-- HOW TO COMPLETE THIS TASK --
Character for character, reproduce every entry below.

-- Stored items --
━━━

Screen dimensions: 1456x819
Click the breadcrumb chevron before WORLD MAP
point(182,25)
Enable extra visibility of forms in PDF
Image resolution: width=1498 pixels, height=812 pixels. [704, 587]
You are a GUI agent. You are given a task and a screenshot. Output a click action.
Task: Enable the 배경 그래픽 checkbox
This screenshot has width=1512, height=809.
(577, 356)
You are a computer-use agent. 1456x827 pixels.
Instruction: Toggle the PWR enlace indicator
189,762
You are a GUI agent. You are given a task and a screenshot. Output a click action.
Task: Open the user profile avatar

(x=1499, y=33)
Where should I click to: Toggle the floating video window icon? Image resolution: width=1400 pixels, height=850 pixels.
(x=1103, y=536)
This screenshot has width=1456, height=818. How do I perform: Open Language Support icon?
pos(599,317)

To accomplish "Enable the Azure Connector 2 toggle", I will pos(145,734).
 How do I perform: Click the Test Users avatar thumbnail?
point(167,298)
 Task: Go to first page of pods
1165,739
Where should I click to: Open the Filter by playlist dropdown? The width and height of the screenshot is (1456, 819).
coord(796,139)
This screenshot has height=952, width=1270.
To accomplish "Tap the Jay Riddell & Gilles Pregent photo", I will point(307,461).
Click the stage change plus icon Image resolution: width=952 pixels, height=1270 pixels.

━━━

-- EXPECTED ANSWER --
Screen dimensions: 1456x819
Click the breadcrumb chevron before WORLD MAP
point(182,25)
Enable extra visibility of forms in PDF
Image resolution: width=1498 pixels, height=812 pixels. [704, 587]
You are a GUI agent. You are given a task and a screenshot. Output a click action.
Task: Enable the 배경 그래픽 checkbox
This screenshot has width=1512, height=809.
(577, 356)
You are a computer-use agent. 1456x827 pixels.
Instruction: Toggle the PWR enlace indicator
189,762
You are a GUI agent. You are given a task and a screenshot. Output a click action.
Task: Open the user profile avatar

(x=1499, y=33)
Where should I click to: Toggle the floating video window icon? Image resolution: width=1400 pixels, height=850 pixels.
(x=1103, y=536)
This screenshot has width=1456, height=818. How do I perform: Open Language Support icon?
pos(599,317)

To accomplish "Enable the Azure Connector 2 toggle", I will pos(145,734).
 How do I perform: Click the Test Users avatar thumbnail?
point(167,298)
 Task: Go to first page of pods
1165,739
Where should I click to: Open the Filter by playlist dropdown? The width and height of the screenshot is (1456, 819).
coord(796,139)
This screenshot has height=952, width=1270.
To accomplish "Tap the Jay Riddell & Gilles Pregent photo", I will point(307,461).
Click the stage change plus icon Image resolution: width=952 pixels, height=1270 pixels.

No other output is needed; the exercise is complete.